---- TEXT UNDER STUDY
A witness began shooting video with their phone, asking why.

“Because [F---] Israel,” the woman responded. “That’s why.”

She declined to give her name when asked.

“If you're so big to say [F---] Israel ,you should be proud enough to give your name,” the witness replied.

It's a scene repeating itself across America’s big cities since flyers started going up in the wake of the Oct. 7 massacres in Israel by Hamas militants. On Friday, the same scene played out in the Berkshires.

While the flyers — showing hostages Hannah Katz and Ada Sagi — have since been replaced, the video has gone viral. It's been shared to social media by the nonprofit StopAntisemism and other accounts.

It’s also been shared on Facebook’s Great Barrington Community Board.

There is now an active effort to identify the person and expose them by name.

“Name and job?” someone wrote on X in response to the video.

It is believed that 240 Israelis — mostly civilians — were initially taken to Gaza as hostages. Children and babies are among the missing. Five have since been released. Some have died. Negotiations to release more of the hostages were in the works as of Monday, according to multiple news sources.

The attacks and taking of hostages set off Israel’s bombardment of Gaza, resulting in what the Hamas-run health ministry says are more than 10,000 deaths, including innocent children and babies.

Divisions around the world have deepened. The "Kidnapped" flyers are just one flashpoint. Those who see Israel as the aggressor believe these are an affront.

The internet is packed with a variety of similar incidents caught on video around the world — mostly, it appears, in New York City, where countless images are stapled or taped.

Each flyer shows a photo of a hostage. It includes the hostage's name, age and a brief description of what happened on Oct. 7. Each one can be downloaded and printed, the site says.
--------
---- INFORMATION SHOWN
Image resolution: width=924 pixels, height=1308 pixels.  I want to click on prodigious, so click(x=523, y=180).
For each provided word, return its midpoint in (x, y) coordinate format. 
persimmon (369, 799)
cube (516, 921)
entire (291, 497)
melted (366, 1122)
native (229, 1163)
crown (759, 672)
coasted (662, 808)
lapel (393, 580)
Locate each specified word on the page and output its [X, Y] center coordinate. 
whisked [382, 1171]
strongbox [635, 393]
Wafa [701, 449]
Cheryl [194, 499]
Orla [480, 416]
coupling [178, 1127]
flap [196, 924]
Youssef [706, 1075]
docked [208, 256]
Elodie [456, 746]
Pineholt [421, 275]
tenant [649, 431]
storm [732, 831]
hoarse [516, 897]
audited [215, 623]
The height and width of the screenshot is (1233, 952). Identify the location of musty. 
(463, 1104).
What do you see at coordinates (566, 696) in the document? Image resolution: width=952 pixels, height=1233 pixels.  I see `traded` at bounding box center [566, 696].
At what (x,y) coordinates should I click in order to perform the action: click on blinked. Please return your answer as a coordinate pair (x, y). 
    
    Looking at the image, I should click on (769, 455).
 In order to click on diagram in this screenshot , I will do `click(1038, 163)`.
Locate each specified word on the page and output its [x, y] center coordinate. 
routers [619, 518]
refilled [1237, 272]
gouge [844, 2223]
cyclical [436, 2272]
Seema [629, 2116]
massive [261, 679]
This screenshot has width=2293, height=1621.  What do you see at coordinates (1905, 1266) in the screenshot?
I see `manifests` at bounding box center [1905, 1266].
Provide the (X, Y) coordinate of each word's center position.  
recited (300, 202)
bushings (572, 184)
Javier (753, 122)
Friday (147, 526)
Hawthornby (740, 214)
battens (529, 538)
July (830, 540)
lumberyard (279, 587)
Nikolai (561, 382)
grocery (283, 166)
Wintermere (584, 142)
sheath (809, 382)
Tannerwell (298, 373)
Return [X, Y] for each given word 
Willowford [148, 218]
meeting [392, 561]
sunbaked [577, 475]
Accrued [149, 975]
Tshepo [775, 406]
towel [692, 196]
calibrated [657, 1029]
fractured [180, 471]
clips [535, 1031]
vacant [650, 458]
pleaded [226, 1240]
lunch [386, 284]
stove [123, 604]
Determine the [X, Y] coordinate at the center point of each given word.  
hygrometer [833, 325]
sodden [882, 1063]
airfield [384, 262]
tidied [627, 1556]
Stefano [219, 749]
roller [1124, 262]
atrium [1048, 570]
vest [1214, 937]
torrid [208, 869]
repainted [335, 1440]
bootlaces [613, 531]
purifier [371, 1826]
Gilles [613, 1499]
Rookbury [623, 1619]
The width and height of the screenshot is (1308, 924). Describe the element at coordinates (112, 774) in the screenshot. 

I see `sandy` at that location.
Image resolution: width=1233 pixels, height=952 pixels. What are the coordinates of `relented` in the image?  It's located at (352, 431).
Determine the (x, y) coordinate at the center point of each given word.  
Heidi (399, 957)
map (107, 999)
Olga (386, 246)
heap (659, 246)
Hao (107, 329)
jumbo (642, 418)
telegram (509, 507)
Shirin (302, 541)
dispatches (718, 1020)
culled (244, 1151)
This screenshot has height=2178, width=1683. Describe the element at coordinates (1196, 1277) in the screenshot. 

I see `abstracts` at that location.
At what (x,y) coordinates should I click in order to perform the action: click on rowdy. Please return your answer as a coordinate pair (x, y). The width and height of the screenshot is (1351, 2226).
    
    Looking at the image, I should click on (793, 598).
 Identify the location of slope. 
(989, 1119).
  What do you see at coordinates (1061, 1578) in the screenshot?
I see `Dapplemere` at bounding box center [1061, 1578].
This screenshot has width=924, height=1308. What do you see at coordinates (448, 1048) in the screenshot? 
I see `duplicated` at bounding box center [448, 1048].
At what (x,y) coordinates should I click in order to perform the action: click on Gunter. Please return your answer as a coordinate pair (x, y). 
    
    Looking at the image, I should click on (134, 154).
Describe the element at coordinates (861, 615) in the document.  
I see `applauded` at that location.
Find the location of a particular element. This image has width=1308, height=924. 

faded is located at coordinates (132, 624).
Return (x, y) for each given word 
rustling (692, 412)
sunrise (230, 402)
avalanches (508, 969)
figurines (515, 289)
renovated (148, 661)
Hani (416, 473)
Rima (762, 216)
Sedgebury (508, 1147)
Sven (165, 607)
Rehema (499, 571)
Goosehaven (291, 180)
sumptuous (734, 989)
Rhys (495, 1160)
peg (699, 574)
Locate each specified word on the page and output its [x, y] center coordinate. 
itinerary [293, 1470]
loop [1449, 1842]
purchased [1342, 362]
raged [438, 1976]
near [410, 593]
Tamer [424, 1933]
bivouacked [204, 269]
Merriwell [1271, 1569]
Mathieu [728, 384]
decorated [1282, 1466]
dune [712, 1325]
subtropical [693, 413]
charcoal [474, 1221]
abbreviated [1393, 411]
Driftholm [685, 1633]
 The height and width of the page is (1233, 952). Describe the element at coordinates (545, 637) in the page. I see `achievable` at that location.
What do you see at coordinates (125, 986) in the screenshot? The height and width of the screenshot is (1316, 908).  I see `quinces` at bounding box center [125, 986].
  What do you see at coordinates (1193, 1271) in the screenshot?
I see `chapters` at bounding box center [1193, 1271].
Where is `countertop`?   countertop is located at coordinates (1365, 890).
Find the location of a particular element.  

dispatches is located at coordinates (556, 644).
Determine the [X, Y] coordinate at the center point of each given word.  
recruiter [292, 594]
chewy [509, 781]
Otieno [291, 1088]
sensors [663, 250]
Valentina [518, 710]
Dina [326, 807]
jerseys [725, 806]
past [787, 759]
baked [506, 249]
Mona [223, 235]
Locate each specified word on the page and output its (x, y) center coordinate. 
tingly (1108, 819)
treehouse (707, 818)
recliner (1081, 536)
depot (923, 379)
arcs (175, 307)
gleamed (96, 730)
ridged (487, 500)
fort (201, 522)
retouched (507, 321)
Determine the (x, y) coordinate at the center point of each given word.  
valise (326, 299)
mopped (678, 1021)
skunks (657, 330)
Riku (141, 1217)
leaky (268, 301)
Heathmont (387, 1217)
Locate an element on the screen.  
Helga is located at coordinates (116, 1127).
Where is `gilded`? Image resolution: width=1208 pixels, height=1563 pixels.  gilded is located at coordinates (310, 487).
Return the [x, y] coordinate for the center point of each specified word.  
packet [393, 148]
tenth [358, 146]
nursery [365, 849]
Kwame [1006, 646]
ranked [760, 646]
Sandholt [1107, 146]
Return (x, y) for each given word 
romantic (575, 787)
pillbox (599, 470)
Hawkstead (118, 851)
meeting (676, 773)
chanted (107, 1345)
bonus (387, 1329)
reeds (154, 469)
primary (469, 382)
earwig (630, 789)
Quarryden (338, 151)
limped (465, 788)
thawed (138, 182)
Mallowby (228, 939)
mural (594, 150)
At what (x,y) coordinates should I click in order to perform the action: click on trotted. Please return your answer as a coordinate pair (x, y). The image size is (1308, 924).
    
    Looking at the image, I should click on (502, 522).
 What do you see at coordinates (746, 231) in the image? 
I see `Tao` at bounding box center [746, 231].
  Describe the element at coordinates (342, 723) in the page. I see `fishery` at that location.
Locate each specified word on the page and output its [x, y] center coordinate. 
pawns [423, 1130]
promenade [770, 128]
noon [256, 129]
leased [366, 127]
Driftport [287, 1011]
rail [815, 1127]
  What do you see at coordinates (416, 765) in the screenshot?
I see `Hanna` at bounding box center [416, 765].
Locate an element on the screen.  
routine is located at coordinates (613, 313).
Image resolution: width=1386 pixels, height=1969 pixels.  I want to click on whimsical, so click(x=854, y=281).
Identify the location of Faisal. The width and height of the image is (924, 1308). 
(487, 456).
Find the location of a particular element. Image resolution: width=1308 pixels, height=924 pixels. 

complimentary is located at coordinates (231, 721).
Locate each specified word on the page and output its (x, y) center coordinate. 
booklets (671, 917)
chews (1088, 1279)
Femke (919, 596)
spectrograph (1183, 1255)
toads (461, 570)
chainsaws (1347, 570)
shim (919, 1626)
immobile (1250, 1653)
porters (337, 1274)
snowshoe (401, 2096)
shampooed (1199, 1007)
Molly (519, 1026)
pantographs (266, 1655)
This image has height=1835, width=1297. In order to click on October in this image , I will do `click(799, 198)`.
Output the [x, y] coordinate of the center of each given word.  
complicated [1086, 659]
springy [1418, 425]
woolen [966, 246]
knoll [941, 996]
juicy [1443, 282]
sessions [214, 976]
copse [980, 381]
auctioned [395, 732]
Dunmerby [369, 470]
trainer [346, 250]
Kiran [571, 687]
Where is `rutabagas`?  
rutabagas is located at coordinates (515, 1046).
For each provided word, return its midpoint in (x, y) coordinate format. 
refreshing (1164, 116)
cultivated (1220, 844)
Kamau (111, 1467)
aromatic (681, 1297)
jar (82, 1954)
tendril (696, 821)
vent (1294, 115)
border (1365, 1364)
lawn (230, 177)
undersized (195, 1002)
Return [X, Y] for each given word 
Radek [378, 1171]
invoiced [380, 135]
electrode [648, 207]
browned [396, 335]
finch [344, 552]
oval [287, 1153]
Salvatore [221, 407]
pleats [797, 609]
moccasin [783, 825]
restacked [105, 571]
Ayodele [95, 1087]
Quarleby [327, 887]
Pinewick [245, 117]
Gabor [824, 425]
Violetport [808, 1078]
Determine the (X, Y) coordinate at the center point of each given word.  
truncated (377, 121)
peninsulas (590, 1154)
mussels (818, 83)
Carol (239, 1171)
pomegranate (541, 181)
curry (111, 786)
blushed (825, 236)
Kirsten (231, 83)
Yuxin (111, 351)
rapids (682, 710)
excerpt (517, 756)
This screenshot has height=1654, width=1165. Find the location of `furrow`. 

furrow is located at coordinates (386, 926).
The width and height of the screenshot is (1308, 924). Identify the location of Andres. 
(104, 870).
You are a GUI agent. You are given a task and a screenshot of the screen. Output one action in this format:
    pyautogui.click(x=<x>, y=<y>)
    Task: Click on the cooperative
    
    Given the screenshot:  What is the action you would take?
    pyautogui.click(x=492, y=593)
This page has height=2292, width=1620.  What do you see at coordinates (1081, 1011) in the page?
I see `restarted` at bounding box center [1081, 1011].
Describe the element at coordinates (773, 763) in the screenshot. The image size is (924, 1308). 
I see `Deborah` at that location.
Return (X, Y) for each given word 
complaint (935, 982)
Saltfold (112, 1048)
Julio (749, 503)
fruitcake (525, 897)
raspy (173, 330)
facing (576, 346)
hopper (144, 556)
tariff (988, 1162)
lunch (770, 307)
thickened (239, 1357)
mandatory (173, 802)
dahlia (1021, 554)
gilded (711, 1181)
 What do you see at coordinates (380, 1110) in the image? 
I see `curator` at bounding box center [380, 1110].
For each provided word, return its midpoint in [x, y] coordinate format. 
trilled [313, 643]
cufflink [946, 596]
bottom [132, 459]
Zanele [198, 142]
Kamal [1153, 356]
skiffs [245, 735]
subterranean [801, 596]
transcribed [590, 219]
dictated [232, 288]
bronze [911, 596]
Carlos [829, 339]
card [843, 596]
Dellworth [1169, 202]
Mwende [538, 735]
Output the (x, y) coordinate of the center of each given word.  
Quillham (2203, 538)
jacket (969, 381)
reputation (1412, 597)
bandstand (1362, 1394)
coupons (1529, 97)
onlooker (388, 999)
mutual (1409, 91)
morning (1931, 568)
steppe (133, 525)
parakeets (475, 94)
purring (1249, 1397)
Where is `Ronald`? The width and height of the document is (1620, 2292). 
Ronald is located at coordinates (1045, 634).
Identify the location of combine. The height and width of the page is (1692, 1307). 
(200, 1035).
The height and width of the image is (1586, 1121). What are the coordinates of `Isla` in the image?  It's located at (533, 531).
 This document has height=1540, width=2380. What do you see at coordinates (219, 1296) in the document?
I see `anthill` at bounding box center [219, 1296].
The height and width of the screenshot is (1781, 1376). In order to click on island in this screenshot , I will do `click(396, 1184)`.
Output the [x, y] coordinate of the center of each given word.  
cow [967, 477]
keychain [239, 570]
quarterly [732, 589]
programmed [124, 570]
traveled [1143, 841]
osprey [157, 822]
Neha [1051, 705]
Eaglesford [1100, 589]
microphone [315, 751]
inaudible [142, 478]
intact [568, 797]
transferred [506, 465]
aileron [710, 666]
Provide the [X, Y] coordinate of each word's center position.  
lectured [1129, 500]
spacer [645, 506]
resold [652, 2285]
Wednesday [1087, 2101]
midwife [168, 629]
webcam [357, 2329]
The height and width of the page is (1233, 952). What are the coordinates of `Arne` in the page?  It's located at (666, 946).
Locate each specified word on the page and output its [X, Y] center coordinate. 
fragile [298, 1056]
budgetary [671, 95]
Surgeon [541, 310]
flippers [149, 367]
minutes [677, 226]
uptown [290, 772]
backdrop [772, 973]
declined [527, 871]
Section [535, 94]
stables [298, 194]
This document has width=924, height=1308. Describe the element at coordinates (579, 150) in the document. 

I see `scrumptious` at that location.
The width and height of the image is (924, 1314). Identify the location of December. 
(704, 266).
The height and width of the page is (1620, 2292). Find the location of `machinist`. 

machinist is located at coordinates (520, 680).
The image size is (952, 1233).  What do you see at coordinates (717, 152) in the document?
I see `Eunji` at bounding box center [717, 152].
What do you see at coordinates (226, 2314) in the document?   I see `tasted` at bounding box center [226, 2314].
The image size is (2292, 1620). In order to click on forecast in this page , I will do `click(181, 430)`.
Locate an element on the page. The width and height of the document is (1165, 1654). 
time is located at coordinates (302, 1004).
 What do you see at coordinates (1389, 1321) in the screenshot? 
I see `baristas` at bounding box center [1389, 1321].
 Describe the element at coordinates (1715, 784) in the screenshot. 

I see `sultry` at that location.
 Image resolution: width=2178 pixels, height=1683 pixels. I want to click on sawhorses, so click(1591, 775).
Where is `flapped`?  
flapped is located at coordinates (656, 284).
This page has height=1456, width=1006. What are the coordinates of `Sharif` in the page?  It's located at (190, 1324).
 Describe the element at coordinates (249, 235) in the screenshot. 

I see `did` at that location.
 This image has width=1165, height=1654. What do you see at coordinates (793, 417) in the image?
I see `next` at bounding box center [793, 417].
--------
ACTION ITEM —
From the text about the hostage flyers, extract the passage between "While the flyers" and "multiple news sources.", inclusive.

WRITTEN REPLY —
While the flyers — showing hostages Hannah Katz and Ada Sagi — have since been replaced, the video has gone viral. It's been shared to social media by the nonprofit StopAntisemism and other accounts.

It’s also been shared on Facebook’s Great Barrington Community Board.

There is now an active effort to identify the person and expose them by name.

“Name and job?” someone wrote on X in response to the video.

It is believed that 240 Israelis — mostly civilians — were initially taken to Gaza as hostages. Children and babies are among the missing. Five have since been released. Some have died. Negotiations to release more of the hostages were in the works as of Monday, according to multiple news sources.